* _Given text_
+-------+

★★★
There’s little in Wicked, Jon M. Chu’s unjustifiably long adaptation of the eponymous musical’s first act, likely to convert the unconverted. It’s a fitfully spellbinding affair but not quite transformationally bewitching. Those who love Wicked, will embrace the film in kind. It boasts excellent performances, extravagant set pieces and frankly extraordinary attention to detail. Those who do not, take heed: in spite of a runtime almost as long as the entire Broadway show, intermission included, Chu’s Wicked only manages to reach the show’s infamous half-time banger, “Defying Gravity”, by the roll of its credits. Part Two is twelve months from release. It’s a Jacksonian split either agonising or frustrating, dependent on personal inclination. Both, really.
As something of a twice-viewed agnostic, both of the show and its success, the flimsy politics and semi-forgettable tunes – only a couple truly fly outwit the theatre – lean me generally toward the latter camp. That’s my bias. When it comes to the film, an hour of superfluous padding cannot possibly resolve the core plot failings. Animal activism is, no doubt, a worthy thoroughfare. Its use as a tool to critique populism, meanwhile, will prove particularly resonant to a late 2024 audience.
And yet, Wicked’s execution is blunt and the handling of unconvincing character arcs muddled. Such has not, of course, perturbed the legions of fans who have propelled Wicked from Broadway to global sensation. The musical is second only to Disney’s Lion King in the all time rankings. A film adaptation has long felt inevitable.

+-------+

* _Material_
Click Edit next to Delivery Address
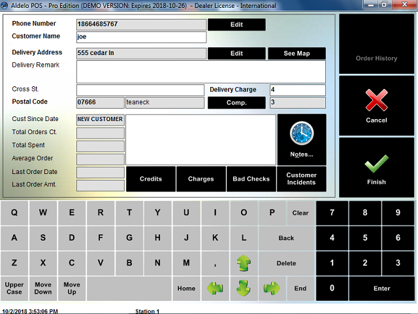Image resolution: width=418 pixels, height=314 pixels. [236, 54]
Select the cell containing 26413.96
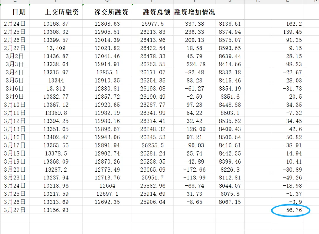The width and height of the screenshot is (319, 234). pyautogui.click(x=152, y=40)
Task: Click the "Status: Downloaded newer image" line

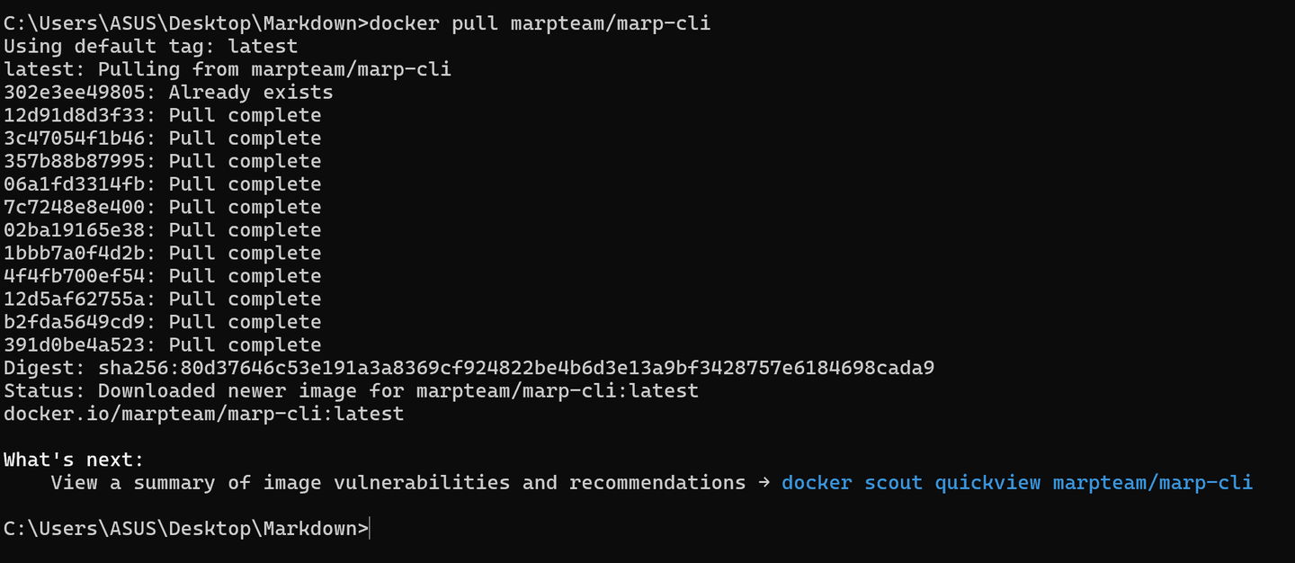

+-------+

* _Goal_
Using the Wicked review, explain in one to three sentences why a film adaptation of the musical "has long felt inevitable."

* _Written solution_
Legions of fans have carried Wicked from Broadway to global sensation. The musical is second only to Disney's Lion King in the all-time rankings.